This paper (actually the text of a lecture) surveys views that Quine later developed as a book, Word and Object (1960), which was his major work.
• Quine later referred to the situation of the linguist that he describes in §I as “radical translation” and its upshot as the “indeterminacy of reference.” Although the discussion may seem an introductory device here, it will be more significant later in the paper. Quine placed significantly more weight on it in Word and Object, and it became still more significant in a later paper from which we will discuss selections next time.
• The description of language learning that Quine gives in §II is something else he developed further in later work. Here it serves him mainly as a device for showing the central role of individuation in reference (something he will be express later by way of the slogan “No entity without identity”).

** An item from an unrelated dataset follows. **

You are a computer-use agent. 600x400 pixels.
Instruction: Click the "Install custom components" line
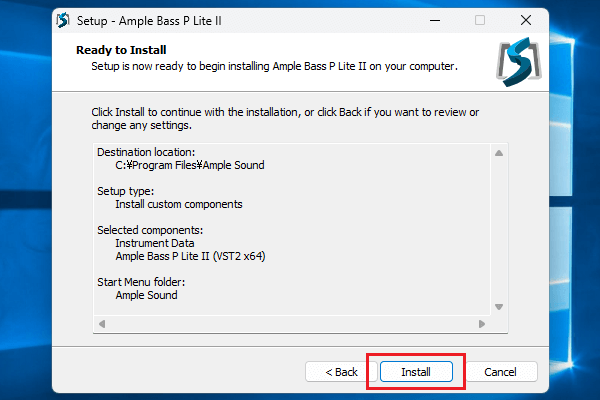tap(179, 204)
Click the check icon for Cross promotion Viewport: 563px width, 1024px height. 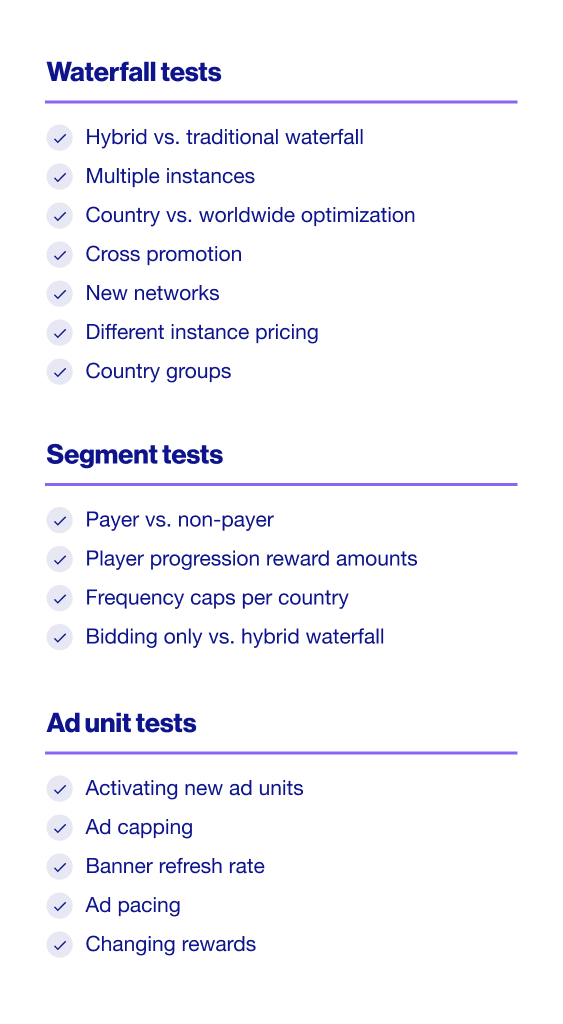coord(59,255)

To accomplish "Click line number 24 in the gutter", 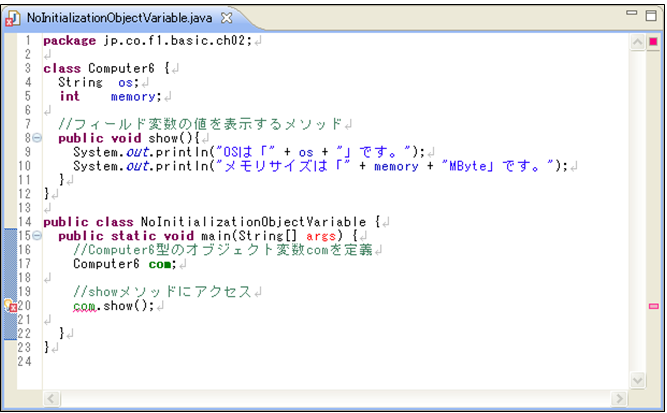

• Quine’s account of series of “phases” of language learning in §III serves a function not unlike that of Wittgenstein’s series of language games in the Brown Book: both serve to highlight different aspects and elements of language. By the end, you should also notice connections between Quine’s discussion here and his talk of “posits” at the end of “Two Dogmas.”
At the end of the section, Quine mentions a figure of speech due to Otto Neurath that has become quite well known (thanks largely to Quine). Neurath states it in a single sentence:
Wie Schiffer sind wir, die ihr Schiff auf offener See umbauen mussen, ohne es jemals in einem Dock zerlegen und aus besten Bestandteilen neu errichten zu können. [We are like sailors who must rebuild their ship at sea, without ever being able to dismantle it in dock and build it anew from the best parts.]
This figure is naturally contrasted with one in the Discourse on Method (pt. 2), where Descartes compares his philosophical activity to rebuilding a house from its foundations.